### DOCUMENT EXCERPT:
Db2 on Cloud and Db2 Warehouse on Cloud have a web console that includes a Load menu, which is shown in Figure 3. The option "My Computer" on the left allows you to select and load a file from a file system that is accessible from the machine where the browser is running the web console. The other options (loading from Amazon S3, Softlayer, and Lift) are discussed in subsequent sections.
This load interface allows you to load only one data file at a time and is useful for adhoc load jobs with the ease of a simple GUI. If you want to load multiple data files in a single load job then you can run a LOAD CLIENT command from a local command line processor (CLP) connecting to the Db2 server in the cloud.
Figure 3: Load Menu in the Web Console
After you select the source data file the web console offers you to select a target table to load into or to create a new table based on the columns and data types detected in the source file. Of course you can adjust the automatically inferred column names and data types as needed before loading the data.
What is Aspera?
A critical feature in the Db2 (Warehouse) on Cloud web console in Figure 3 is the option to enable Aspera. Aspera is a technology to accelerate the transfer of large data files over long network distances. One of the key characteristics of Aspera is that it does not use the TCP/IP protocol and avoids the associated bottlenecks.
The main throughput bottleneck of the TCP protocol is its flow rate control mechanism in which the sender requires an acknowledgement for each packet sent to the receiver. If such an acknowledgement is not received quickly due to high network latency, the sender assumes that it is sending packets too fast and reduces the send rate. This often results in a transfer rate that is much slower than necessary.
Depending on network conditions, the use of Aspera can improve the upload speed to the cloud by one to two orders of magnitude. The first time you enable Aspera in the web console you need to download and install the Aspera browser plugin of about 20 MB.
For more details on Aspera, see http://asperasoft.com/technology/transport/fasp/.
Then you launch the load and monitor its progress in the web console and, optionally, in the Aspera plugin (Figure 4).

### RECORDED DATA:

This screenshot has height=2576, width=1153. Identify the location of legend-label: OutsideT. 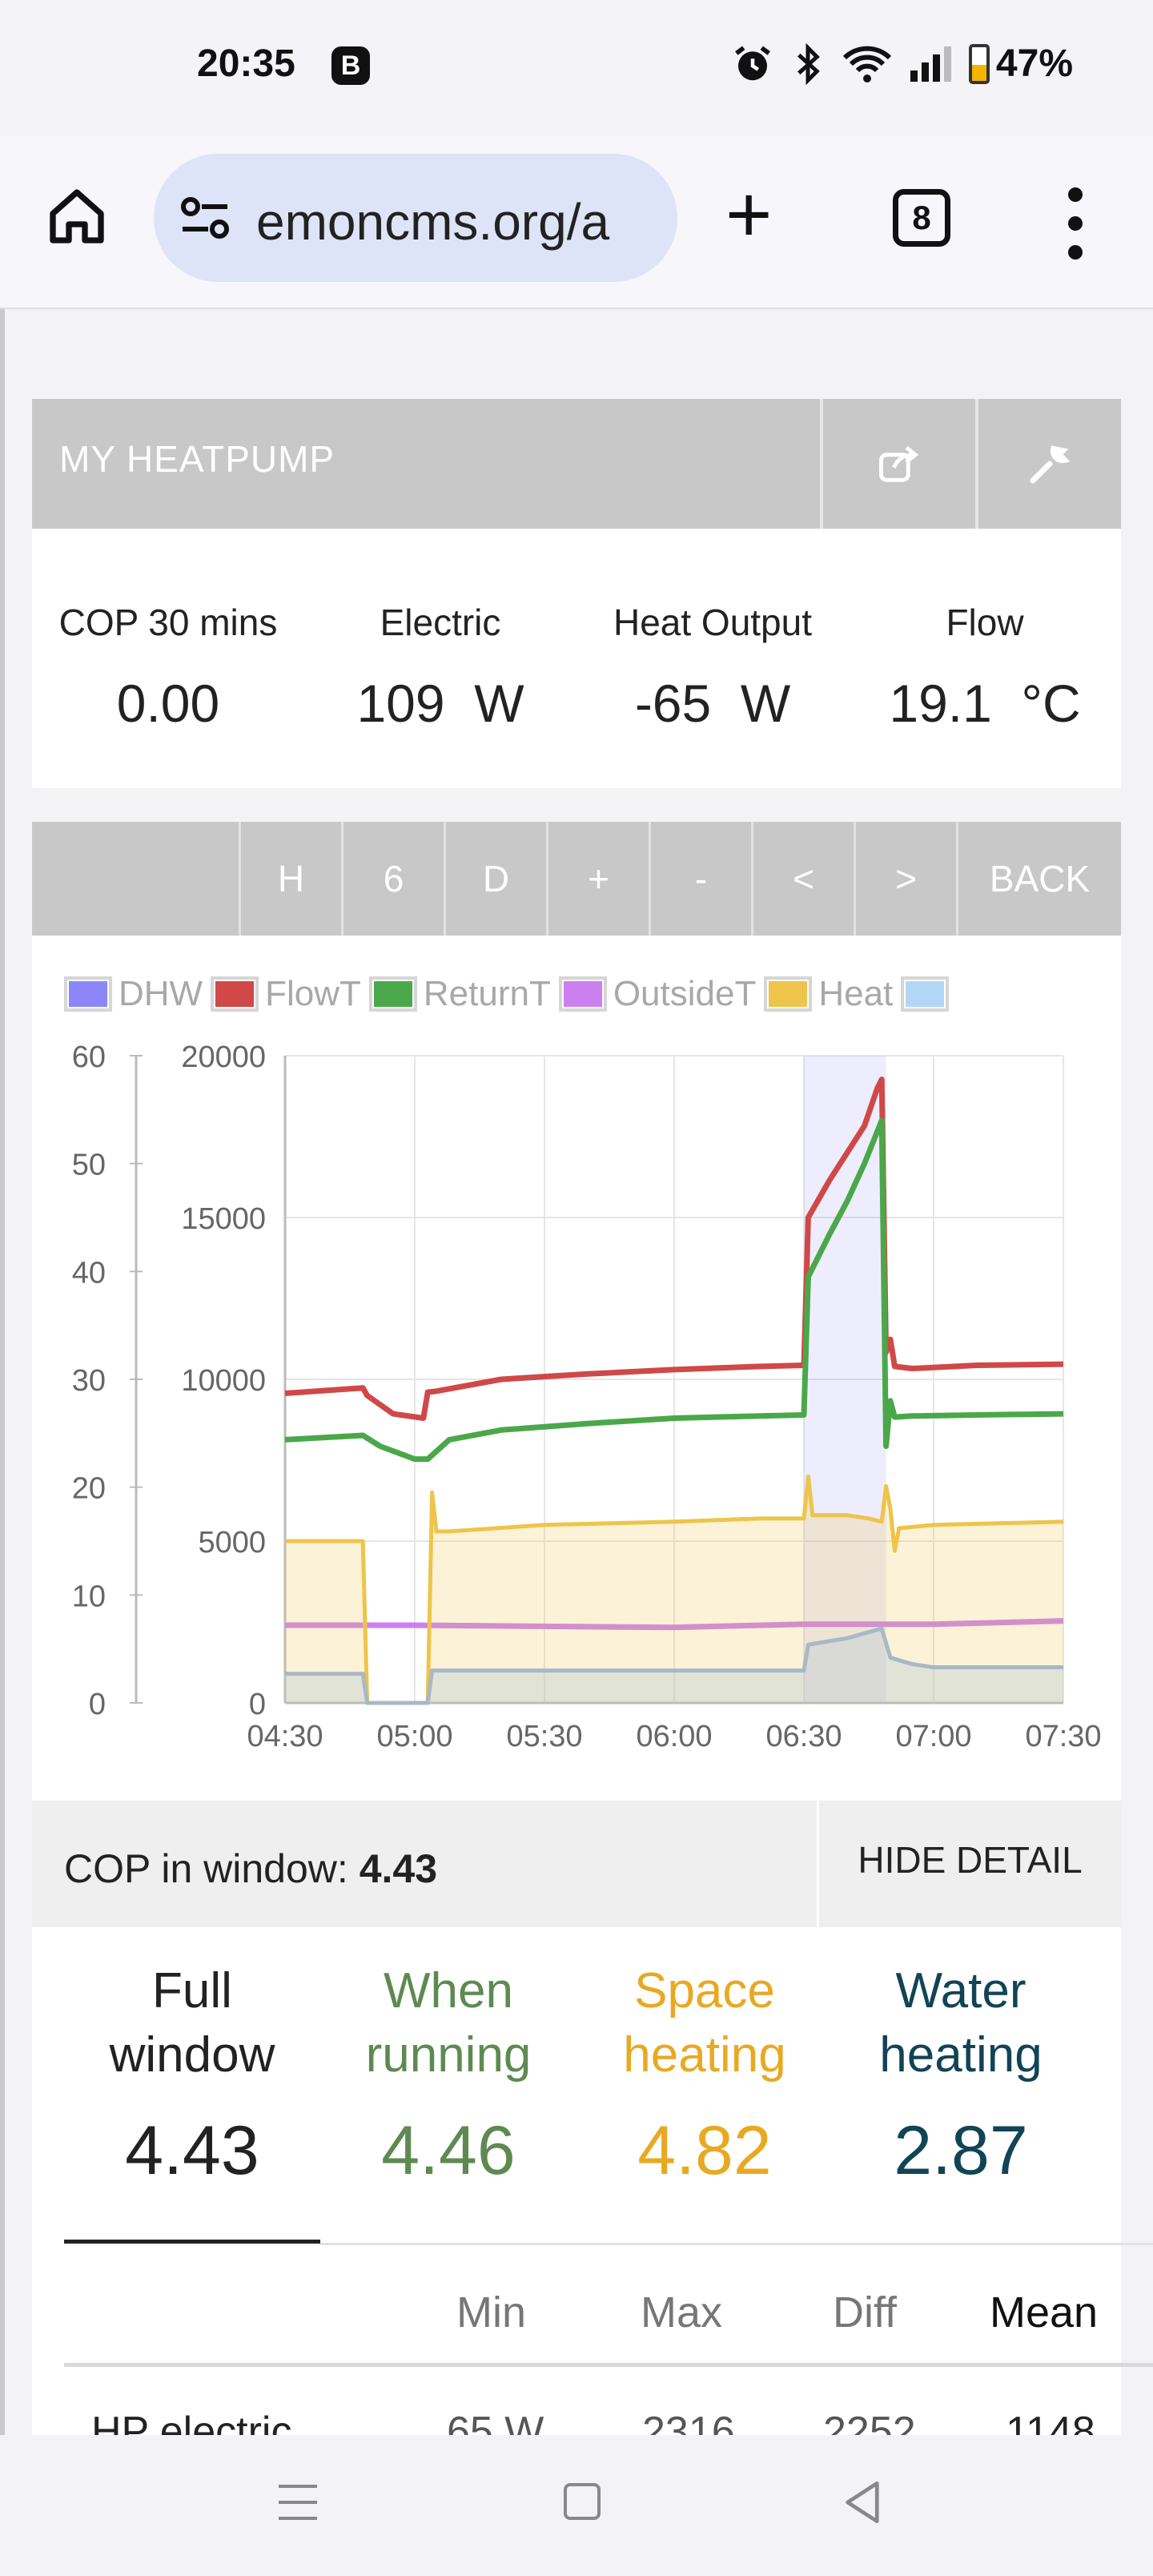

### WORK TASK:
Reproduce the part of the Db2 on Cloud loading text above that opens with the words containing "For more details" and closes with "plugin (Figure 4).".

### RESPONSE TO THIS EXERCISE:
For more details on Aspera, see http://asperasoft.com/technology/transport/fasp/.
Then you launch the load and monitor its progress in the web console and, optionally, in the Aspera plugin (Figure 4).